According to researchers, the malware in question is still evolving and its attack campaigns have only been escalating. The latest major update to the threat suggests that the creators of Mount Locker are about to start adopting more aggressive attack tactics.

Updates to Mount Locker Allow it to Evade Detection

It is a common practice for Ransomware hackers to not only lock the files of their victims but to also steal sensitive data from the attacked machine and threaten the user to leak said data if the requested ransom sum isn’t paid on time. This also applies to Mount Locker, as the threat oftentimes targets big companies and organizations, stealing significant amounts of data and requesting large ransom amounts (7-digit sums). 

Mont Locker is known for employing legitimate apps and software tools in order to distribute laterally and steal and encrypt data in all computers connected to the attacked local network. Some of the tools used by Mount Locker are Bloodhound, AdFind, FTP, and CobaltStrike (a pen-testing utility).

Once the hackers map out the targeted environment and identify and neutralize the available backup systems, the data harvesting and encryption commences. The encryption is done through the use of target-specific ransomware scripts that are deployed with the help of previously-established C2 (command-and-control) channels according to the researchers at GuidePoint. The attack payload contains encryption extensions, executables, and unique user IDs that must be used for the payment.

The majority of the recent Mount Locker attack campaigns use new batch scripts that focus on hindering the detection of the threat from any security tools that the victim may have in place. According to the security analysis, this comes to show that Mount Locker is rapidly becoming a more serious and potent cyber threat. The detection-evasion scripts are not simply supposed to hide the threat from a wide variety of detection tools but are customized for the specific system, software, and environment of the targeted victim.

One other new tactic employed by the hackers is to use several CobaltStrike servers that have unique domains. This new step allows the threat to evade detection, but it isn’t implemented very commonly because it requires significantly more management in order to be effective.

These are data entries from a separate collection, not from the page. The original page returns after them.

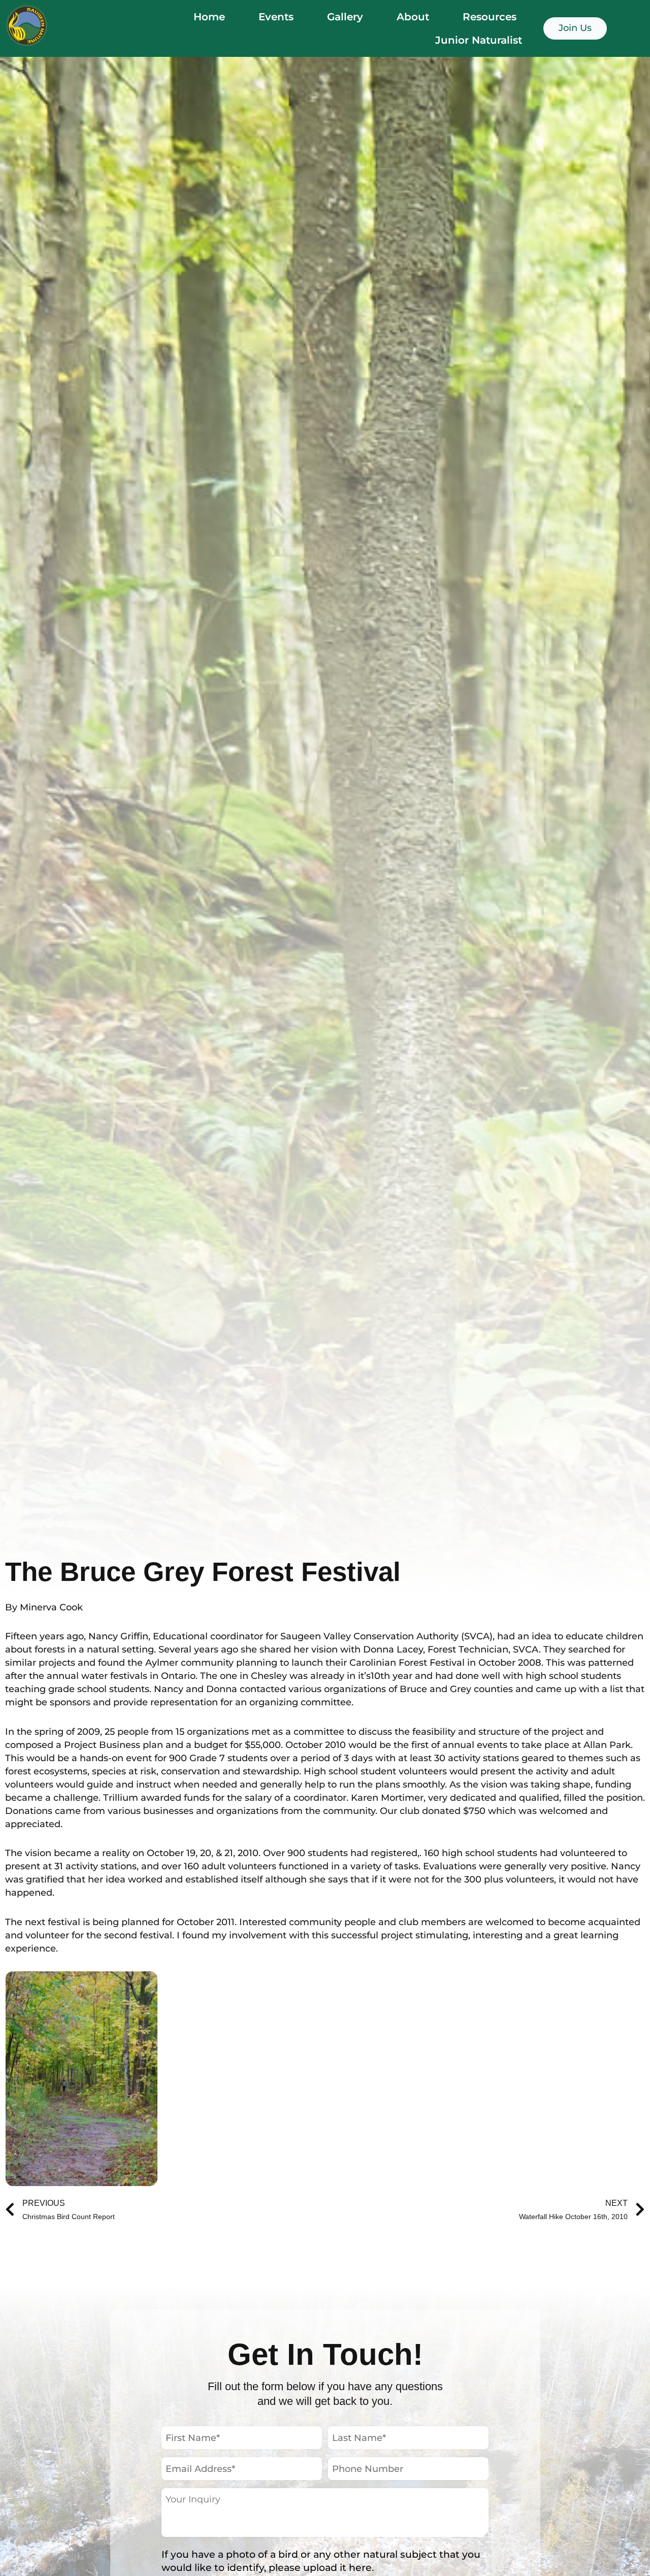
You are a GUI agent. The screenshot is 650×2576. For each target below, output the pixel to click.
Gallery (345, 17)
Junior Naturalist (478, 40)
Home (209, 17)
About (413, 17)
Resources (489, 17)
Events (276, 17)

Biotech and Healthcare Organizations Targeted by Mount Locker

The recent changes to Mount Locker occurred at the same time the attacks from this threat became more frequent. There has been a significant increase in the hacking attempts from this threat that target bio-tech companies. According to Drew Schmitt, senior threat intelligence analyst at GuidePoint, the surge of bio-tech company attacks using the Mount Locker threat indicate that there could be an undergoing campaign of a larger scale that focuses on the industries adjacent to the health-care sector.

According to Schmitt, one of the main reasons why the health-care sector is a common target for hackers is because it operates with both lots of money and highly-sensitive information. To add to that, the connections between health-care and other large research organizations significantly increases the danger posed to the reputation of the targeted victim should the stolen data be leaked by the hackers.

Another factor that needs to be considered is that health-care and biotech companies could lose lots of resources and reputation if their operations are kept on hold for long due to a Ransomware infiltration. Because of that, the likelihood of victims from those sectors paying the ransom outright in order to not waste time is high.

It seems that the criminal actors have taken all of these factors into account and are currently working towards rebranding Mount Locker to AstroLocker, making this Ransomware a more significant threat that would be targeted at higher-profile victims from those two sectors.

The researchers at Guide Point advise organizations to keep an eye out for signs of the Mount Locker/AstroLocker threat, within their environments. A common signs, for instance, are stagers and beacons from CobaltStrike. Also, the organizations’ IT security teams should monitor their environments for file exfiltration and staging via FTP.

In conclusion, while such symptoms are always alarming, the recent changes to Mount Locker combined with the increase in the frequency of attacks performed by it should make you extra alert if you notice organizations notice any such suspicious activity in their environments.